• **What is expected**
Take the lines from the one containing "You are a GUI" through the final line below and restate them exactly. Omit the pictures.

• **The input**
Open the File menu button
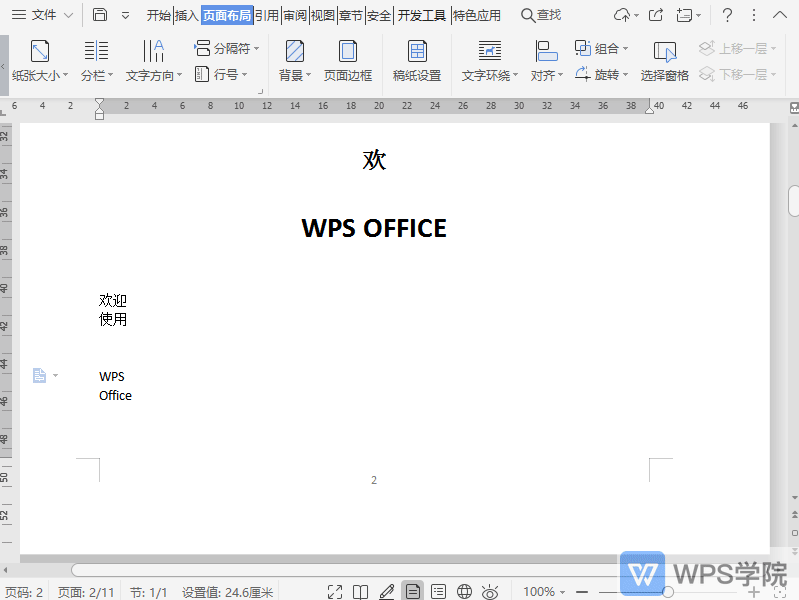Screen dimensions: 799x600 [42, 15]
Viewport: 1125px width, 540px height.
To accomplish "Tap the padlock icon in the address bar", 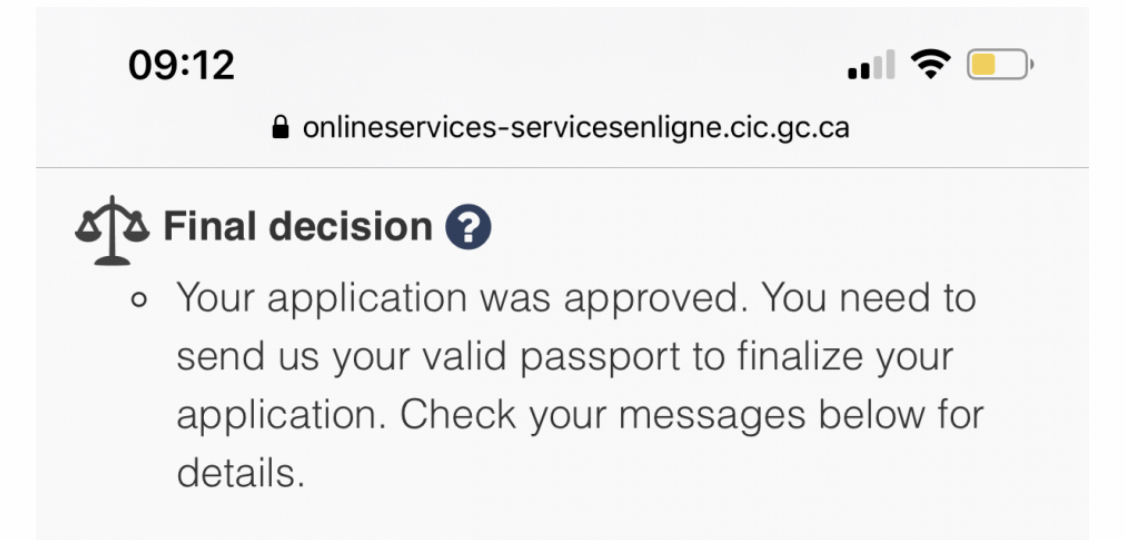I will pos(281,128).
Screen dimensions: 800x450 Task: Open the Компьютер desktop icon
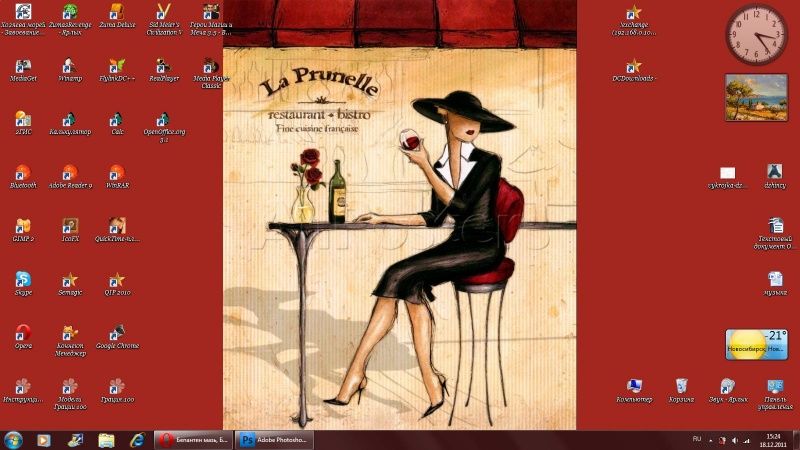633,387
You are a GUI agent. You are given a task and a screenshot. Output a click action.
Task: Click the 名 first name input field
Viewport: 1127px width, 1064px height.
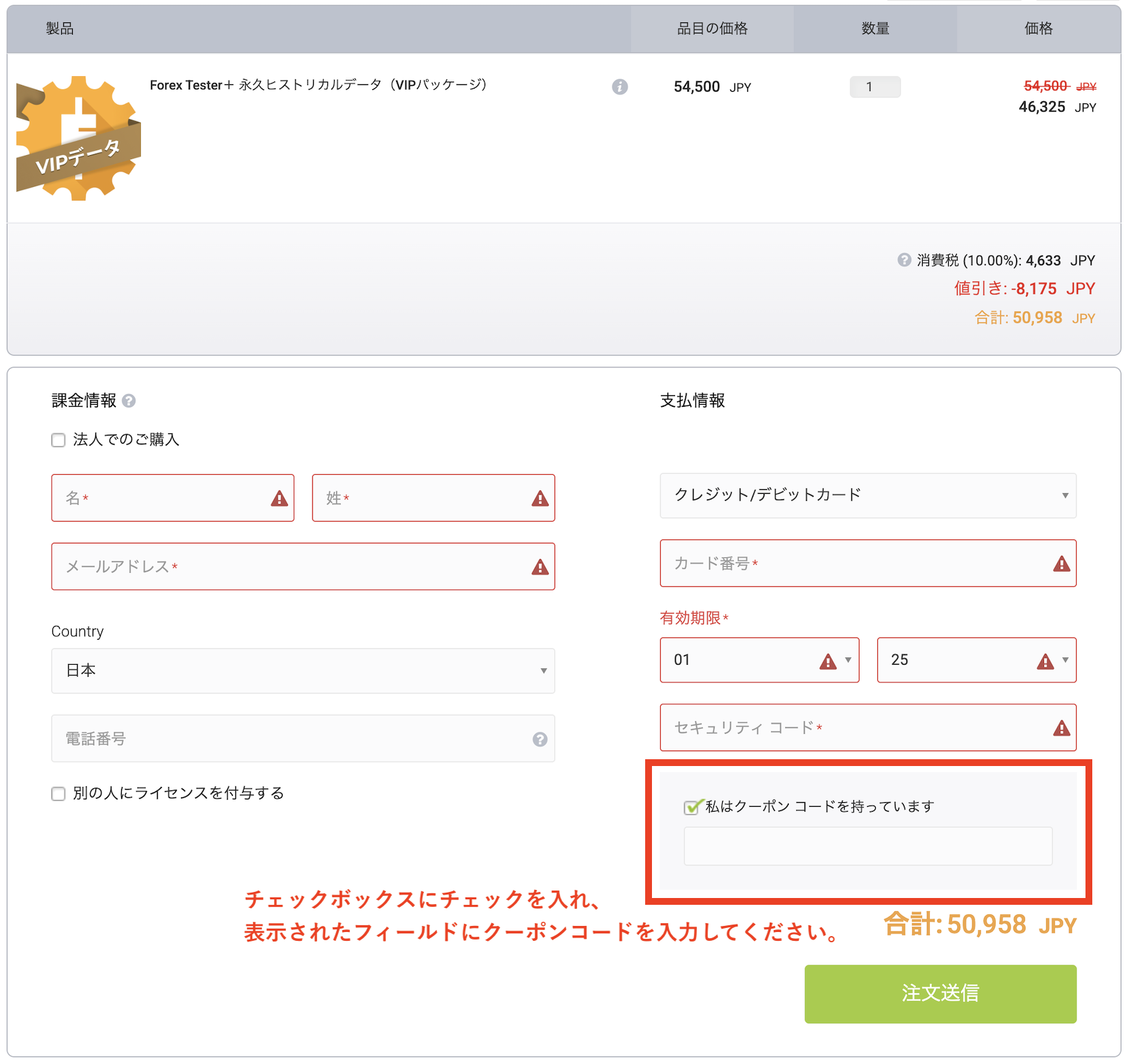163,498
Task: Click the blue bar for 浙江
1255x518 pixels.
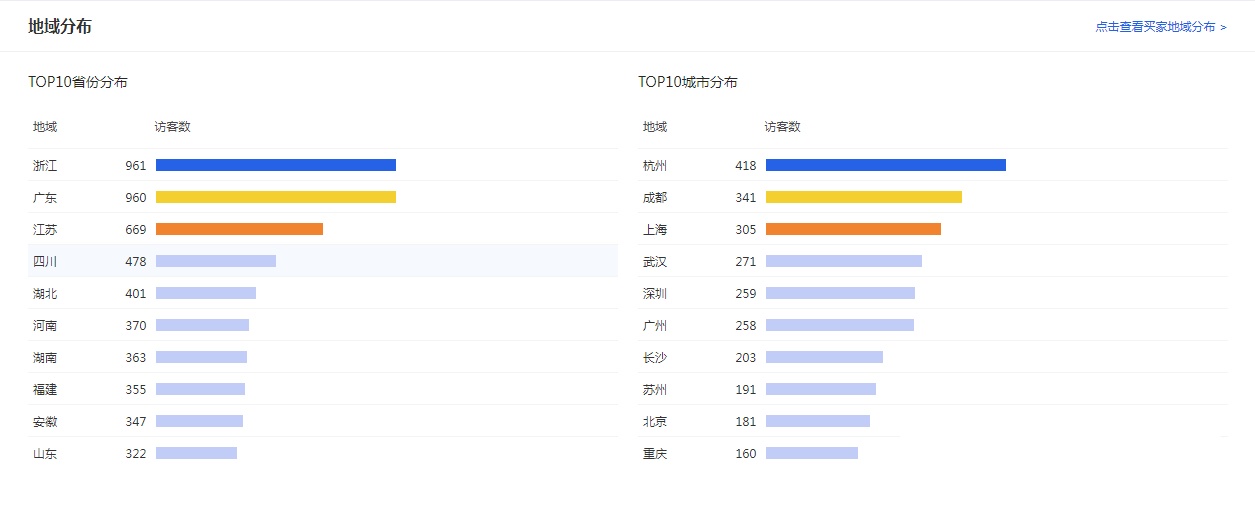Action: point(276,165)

• **Exercise answer**
You are a GUI agent. You are given a task and a screenshot. Output a click action.
Task: Click the 名 first name input field
Viewport: 1127px width, 1064px height.
163,498
Task: Click the blue bar for 浙江
1255x518 pixels.
Action: point(276,165)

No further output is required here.